Levator ani syndrome is a condition characterized by burning pain or tenesmus of the rectal or perineal area, caused by spasm of the levator ani muscle. The genesis of the syndrome is unknown; however, inflammation of the arcus tendon is a possible cause of levator ani syndrome.

== Signs and symptoms ==
Symptoms include a dull ache more often to the left 2 inches above the anus or higher in the rectum and a feeling of constant rectal pressure or burning. The pain may last for 30 minutes or longer, and is usually described as chronic or intermittent with prolonged periods, in contrast to the brief pain of the related disorder proctalgia fugax. Pain may be worse when sitting than when standing or lying. Precipitating factors include extended sitting, defecation, stress, sexual intercourse, childbirth, and surgery. Palpation of the levator ani muscle may find tenderness.

==Cause==
Levator ani syndrome is characterized by painful spasm of the levator ani muscle.

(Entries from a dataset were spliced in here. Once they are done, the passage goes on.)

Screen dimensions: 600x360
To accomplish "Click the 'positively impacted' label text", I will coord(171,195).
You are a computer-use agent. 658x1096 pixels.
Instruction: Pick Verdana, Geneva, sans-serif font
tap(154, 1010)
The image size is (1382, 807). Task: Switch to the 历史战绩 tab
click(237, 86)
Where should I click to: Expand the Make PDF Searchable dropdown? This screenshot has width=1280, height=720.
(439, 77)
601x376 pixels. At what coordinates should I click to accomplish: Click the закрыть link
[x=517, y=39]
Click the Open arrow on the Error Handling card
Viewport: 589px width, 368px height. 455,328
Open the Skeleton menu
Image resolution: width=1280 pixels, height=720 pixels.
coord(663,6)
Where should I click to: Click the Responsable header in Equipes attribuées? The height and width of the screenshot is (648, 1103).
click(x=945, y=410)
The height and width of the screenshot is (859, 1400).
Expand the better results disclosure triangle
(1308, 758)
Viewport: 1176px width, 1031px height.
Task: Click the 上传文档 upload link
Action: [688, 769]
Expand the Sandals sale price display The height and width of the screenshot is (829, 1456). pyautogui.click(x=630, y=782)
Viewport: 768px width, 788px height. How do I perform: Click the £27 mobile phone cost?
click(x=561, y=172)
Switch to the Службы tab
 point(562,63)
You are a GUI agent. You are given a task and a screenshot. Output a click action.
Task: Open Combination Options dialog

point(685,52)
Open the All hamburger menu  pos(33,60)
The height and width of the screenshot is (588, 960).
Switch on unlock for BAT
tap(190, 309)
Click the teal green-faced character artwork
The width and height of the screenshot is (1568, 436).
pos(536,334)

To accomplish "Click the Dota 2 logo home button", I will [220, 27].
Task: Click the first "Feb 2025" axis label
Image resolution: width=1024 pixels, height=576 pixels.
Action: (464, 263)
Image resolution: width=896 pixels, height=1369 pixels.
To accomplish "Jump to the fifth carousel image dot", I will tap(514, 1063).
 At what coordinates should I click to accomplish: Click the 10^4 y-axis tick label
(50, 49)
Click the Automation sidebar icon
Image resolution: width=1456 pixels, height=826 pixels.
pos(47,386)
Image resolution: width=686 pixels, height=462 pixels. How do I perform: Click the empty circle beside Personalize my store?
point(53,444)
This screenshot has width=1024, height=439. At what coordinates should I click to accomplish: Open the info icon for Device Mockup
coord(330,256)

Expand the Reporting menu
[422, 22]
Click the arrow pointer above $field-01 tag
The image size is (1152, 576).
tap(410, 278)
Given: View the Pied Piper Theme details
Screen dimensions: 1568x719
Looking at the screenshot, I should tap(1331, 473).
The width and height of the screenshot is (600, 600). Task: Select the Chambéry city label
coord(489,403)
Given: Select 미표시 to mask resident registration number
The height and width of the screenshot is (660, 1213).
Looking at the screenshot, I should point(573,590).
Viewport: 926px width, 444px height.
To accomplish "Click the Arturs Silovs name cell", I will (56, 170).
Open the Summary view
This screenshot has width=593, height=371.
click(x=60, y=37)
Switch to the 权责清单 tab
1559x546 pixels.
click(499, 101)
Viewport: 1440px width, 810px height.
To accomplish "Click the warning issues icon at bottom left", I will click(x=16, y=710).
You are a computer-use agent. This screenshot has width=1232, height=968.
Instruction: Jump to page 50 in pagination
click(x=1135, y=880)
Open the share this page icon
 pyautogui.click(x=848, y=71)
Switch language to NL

The genesis of the syndrome is unknown, however it has been suggested that inflammation of the arcus tendon is the possible cause of levator ani syndrome. Proctalgia fugax and levator ani syndrome have not been found to be of psychosomatic origin, although stressful events may trigger attacks. Occurrence of levator ani syndrome is associated with "significant elevations on the hypochondriasis, depression, and hysteria scales of the Minnesota Multiphasic Personality Inventory," which is also the case in general among chronic pain sufferers.

==Diagnosis==
The diagnosis of levator ani syndrome is clinical, based on the pattern of signs and symptoms. The diagnosis does not require any routine imaging or additional testing, though other causes of rectal pain must be excluded. Suspected levator ani syndrome is confirmed in the presence of chronic or recurrent rectal pain, occurring in episodes that last at least 30 minutes, with tenderness with posterior traction of the puborectalis muscle.

==Treatment==

The discomfort may be relieved by walking or pelvic relaxation techniques. Other treatments include massage of the muscle, warm baths, muscle relaxant medications such as cyclobenzaprine, therapeutic ultrasound and biofeedback. Electrical stimulation of the levator ani muscle has been used to try to break the spastic cycle. Injection of botulinum toxin A has also been used.